Brunfelsia jamaicensis

lady of the night


Brunfelsia jamaicensis

(Benth.) Griseb. 1862

pronounced: brun-FELL-see-uh jam-ay-KEN-siss

(Solanaceae — the nightshade family)


common names: lady of the night, Jamaican lady of the night

Brunfelsia is named for Otto Brunfels (c.1488 – 1534), German theologian, physician and botanist. He is regarded as one of the fathers of botany because, in his botanical writings, he relied not so much on the ancient authors, as did other writers of his time, but described plants according to his own observations. Jamaicensis is botanical Latin for ‘of Jamaica’.

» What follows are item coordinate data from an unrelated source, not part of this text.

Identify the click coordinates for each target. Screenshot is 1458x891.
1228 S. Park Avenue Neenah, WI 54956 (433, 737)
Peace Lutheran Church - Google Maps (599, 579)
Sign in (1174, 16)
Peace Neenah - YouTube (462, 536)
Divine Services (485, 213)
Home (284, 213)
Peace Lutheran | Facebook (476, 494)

This species, as one would expect from the specific, is endemic to Jamaica, where it grows in mountain forests above 1400 m in elevation. It is now considered rare and endangered in its native habitat, which is rapidly disappearing.

This is a shrub growing 2 – 3 m high, but tending towards the smaller size. It is not frequently seen in Australian gardens, but deserves to be more popular than it is, especially due to its fragrance.

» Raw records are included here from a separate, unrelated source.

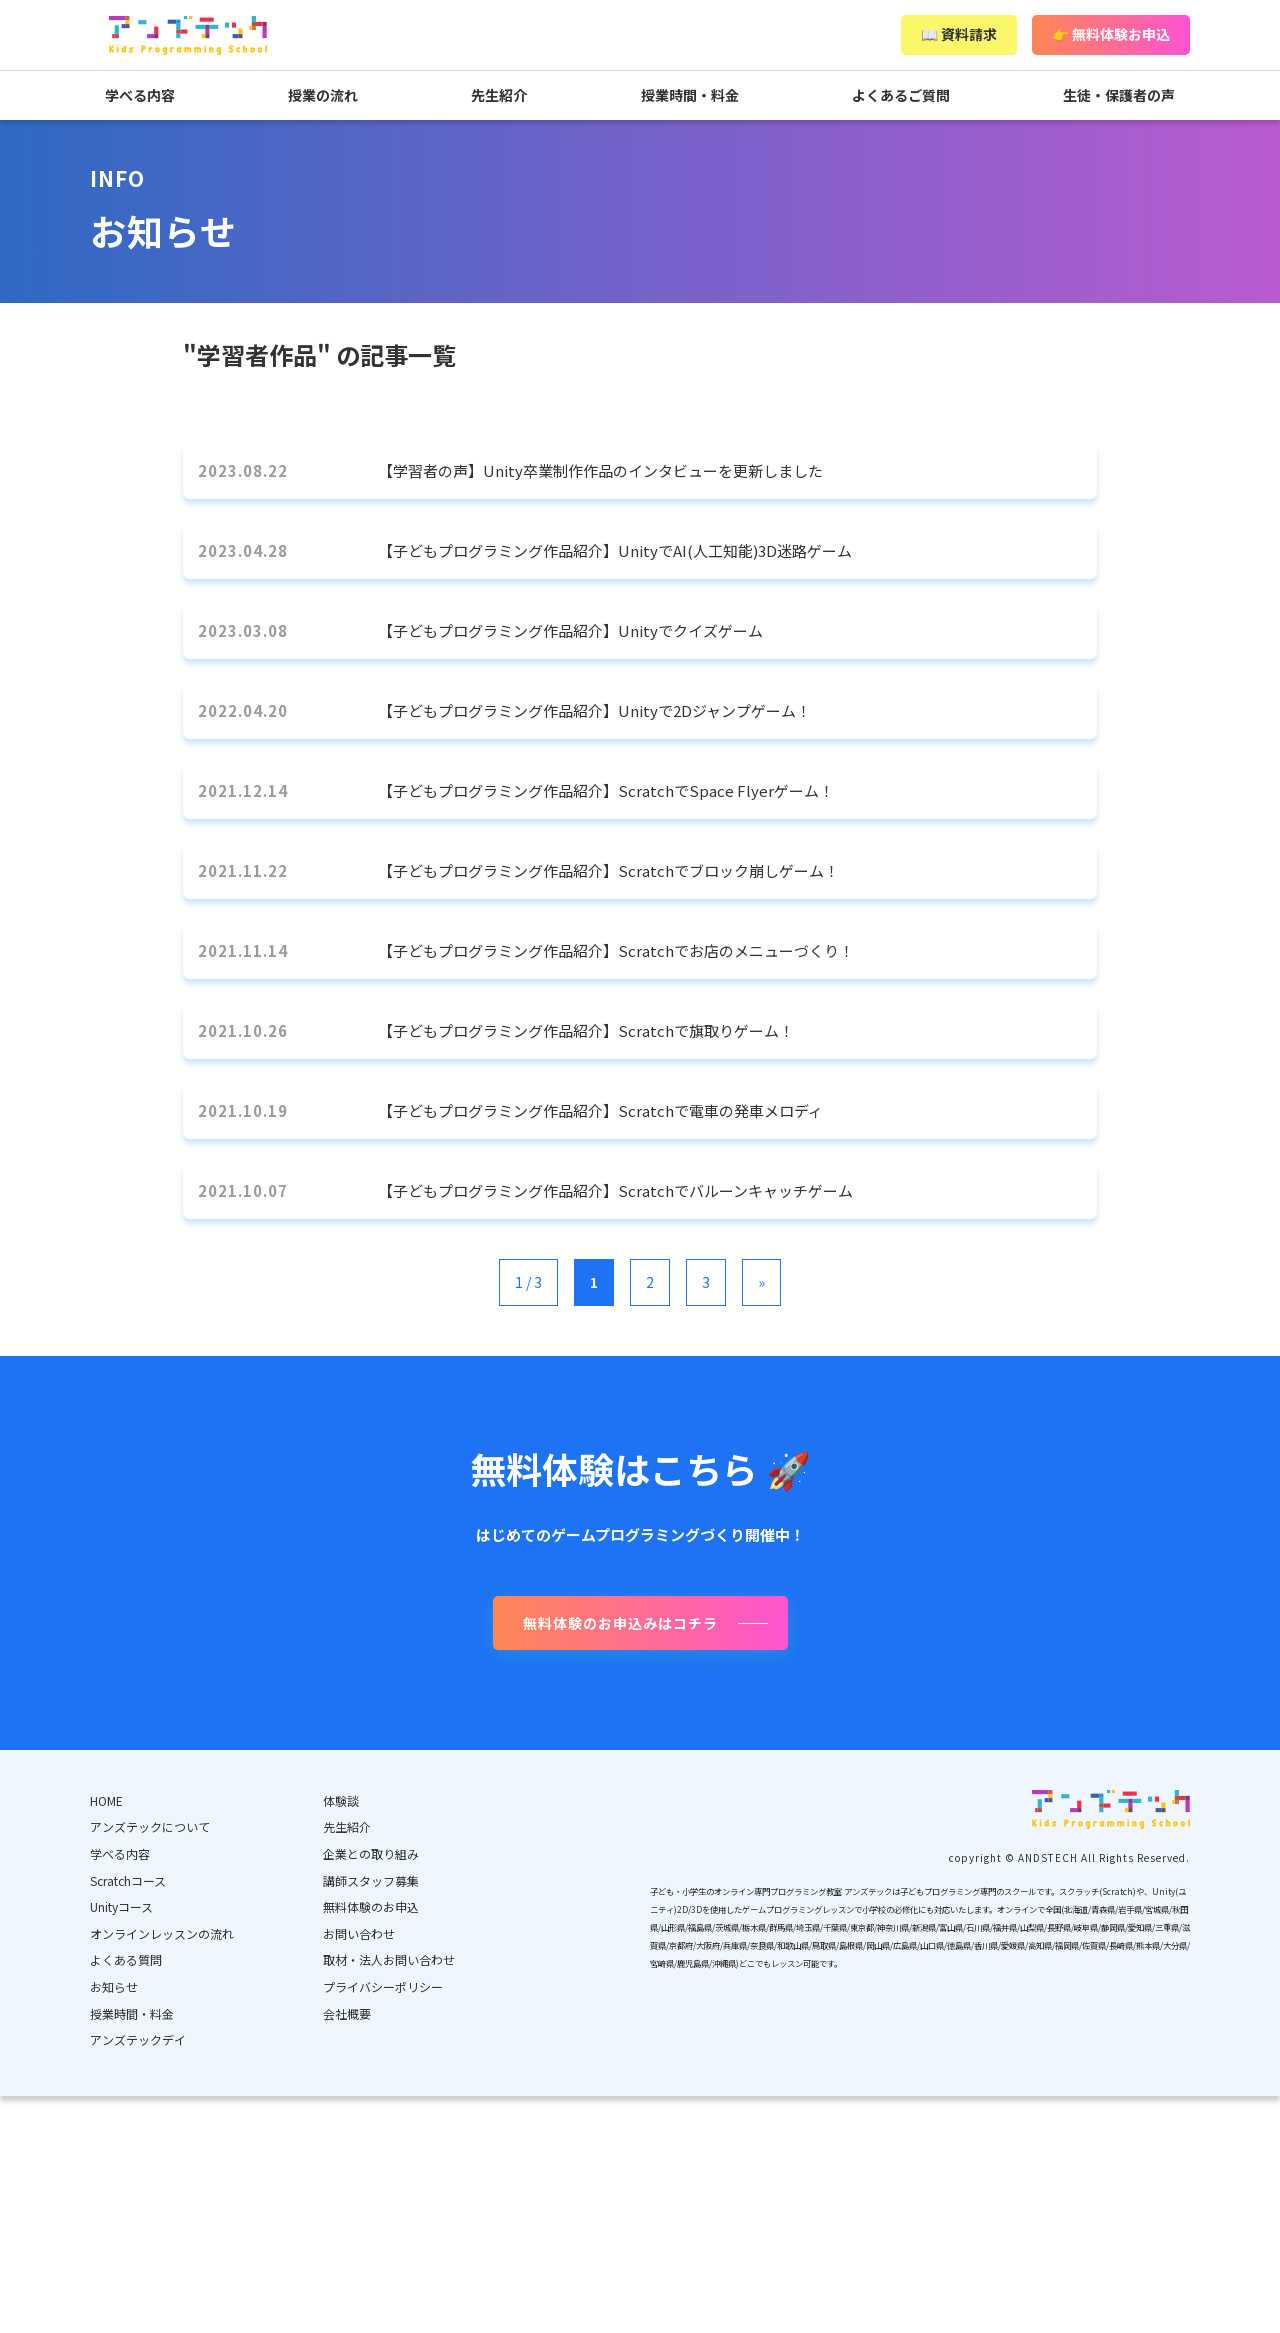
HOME (106, 1800)
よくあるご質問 (901, 95)
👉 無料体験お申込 (1111, 34)
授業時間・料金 (690, 95)
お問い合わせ (359, 1933)
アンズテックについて (150, 1826)
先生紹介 (499, 95)
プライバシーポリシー (383, 1986)
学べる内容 (140, 95)
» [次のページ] (761, 1282)
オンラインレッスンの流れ (162, 1933)
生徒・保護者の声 (1119, 95)
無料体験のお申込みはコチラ (620, 1623)
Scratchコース (128, 1880)
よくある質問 (126, 1959)
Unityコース (121, 1906)
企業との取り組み (371, 1853)
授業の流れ (323, 95)
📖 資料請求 (959, 34)
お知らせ (114, 1986)
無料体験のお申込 (371, 1906)
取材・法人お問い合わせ (389, 1959)
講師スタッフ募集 (371, 1880)
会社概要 (347, 2013)
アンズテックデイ (138, 2039)
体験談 (341, 1800)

It has simple alternate leaves, a glossy mid- to dark green in colour, oval or obovate in shape, approximately 4 – 8 cm long by 2.5 – 5 cm wide, with rounded or sometimes emarginate apices and attenuate bases. The foliage is fairly dense.

The long tubular flowers are white in colour, appearing as tubular buds before opening, and turning to cream as they mature. They are about 5 cm in diameter, and have 5 broad petals with undulating edges. They are very fragrant, the scent intensifying in the evening. It has been described as being like that of frangipani, with citrus overtones. There is quite a long flowering season.

This plant is best grown in a position where it receives good light in the mornings, and some protection, such as dappled shade, from the hot afternoon sun. Once established, it requires little care.

dangerous 2Like many members of the nightshade family, the plant contains some toxic alkaloids, and can be poisonous to cats, dogs and horses due to their brunfelsamidine content. In dogs, the symptoms of poisoning are strychnine-like gastrointestinal, neurological and cardiac symptoms.